Sull’apertura o chiusura delle scuole si registra un tasso di emotività che certo rende difficile fare una valutazione serena. Fermo restando che tutti noi vorremmo si tornasse al più presto a una situazione di normalità in tutti i sensi e per tutti i settori, non si capisce onestamente se le ragioni per cui si insiste (anche di fronte a una situazione in alcune zone ancora molto difficile) su una riapertura celere quando, in tutta sincerità, i dati oggettivi consiglierebbero molta prudenza.

Non siamo infatti nella fase della didattica a distanza ma nella didattica mista. Questo significa che in alcuni casi e per particolari situazioni, si lavora ancora in presenza e solo in parte online. L’osservazione secondo la quale non si potrebbe assistere alle strade piene e alle scuole vuote certo è uno slogan efficace ma non corrisponde alla realtà, almeno in larga parte.
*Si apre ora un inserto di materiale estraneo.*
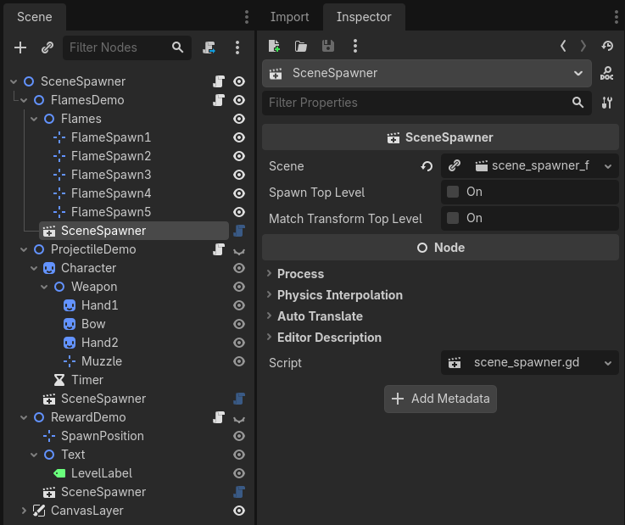Click the attach script icon in Scene toolbar
The image size is (625, 525).
209,47
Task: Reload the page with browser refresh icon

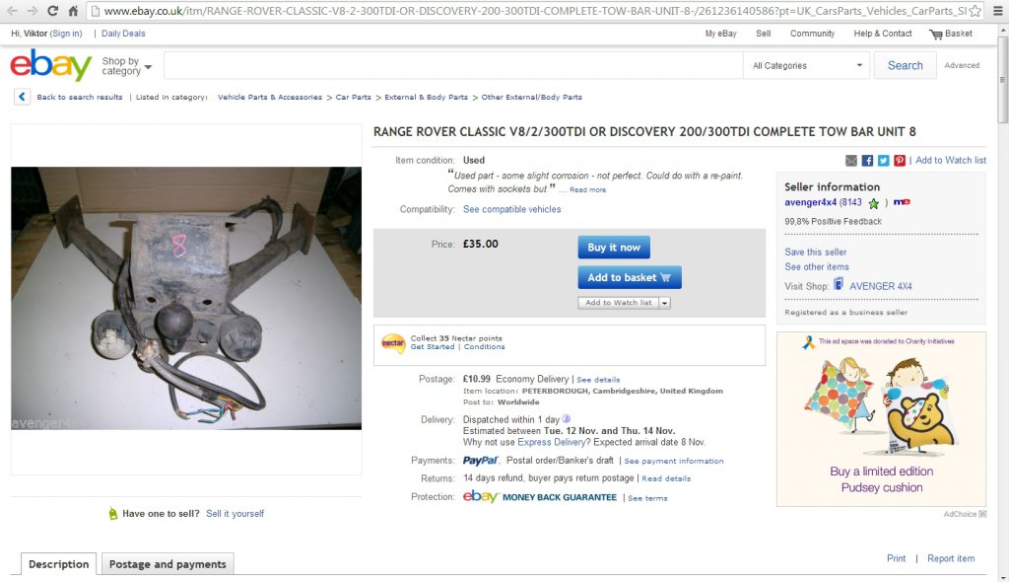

Si fatica a distinguere ancora quale sia il livello che induca a pensare che la cautela nella riapertura delle scuole sia così fuori luogo. Non è chiaro se siano ragioni politiche o pedagogiche, oppure la necessità, comprensibile, di dare copertura per la sorveglianza dei ragazzi da parte delle famiglie, anche se i ragazzi che al momento sono a casa hanno un’età nella quale un minino di autonomia è persino auspicabile.

Oppure se sia mix di tutte queste cose. Soprattutto non è chiaro se siano state rimosse le situazioni che hanno causato l’impennata dei contagi. Non abbiamo notizie su una riorganizzazione delle reti del trasporto locale e neanche sul numero di contagi (molti) che hanno interessato il personale scolastico, che mi chiedo dove abbiano contratto il virus a questo punto… Continuare a sostenere che i contagi non siano avvenuti a scuola, scusate, ma è perfino ridicolo e lo sono ancora di più gli atti clamorosi come le lezioni nei parchi.

Non mi pare che alimentare un clima isterico serva all’educazione dei ragazzi, mentre invece servono misure che impediscano la propagazione del Covid. La proposta avanzata da alcuni di operare per turni è assolutamente sensata, ma non fa i conti con la difficoltà di reperire il personale necessario per potere coprire le ore di lezione e funzionare. Per organizzare più turni occorrono più insegnanti. In attesa di trovare soluzioni, vaccini e mezzi pubblici raddoppiati, la didattica mista mi pare l’unica possibilità ragionevolmente percorribile.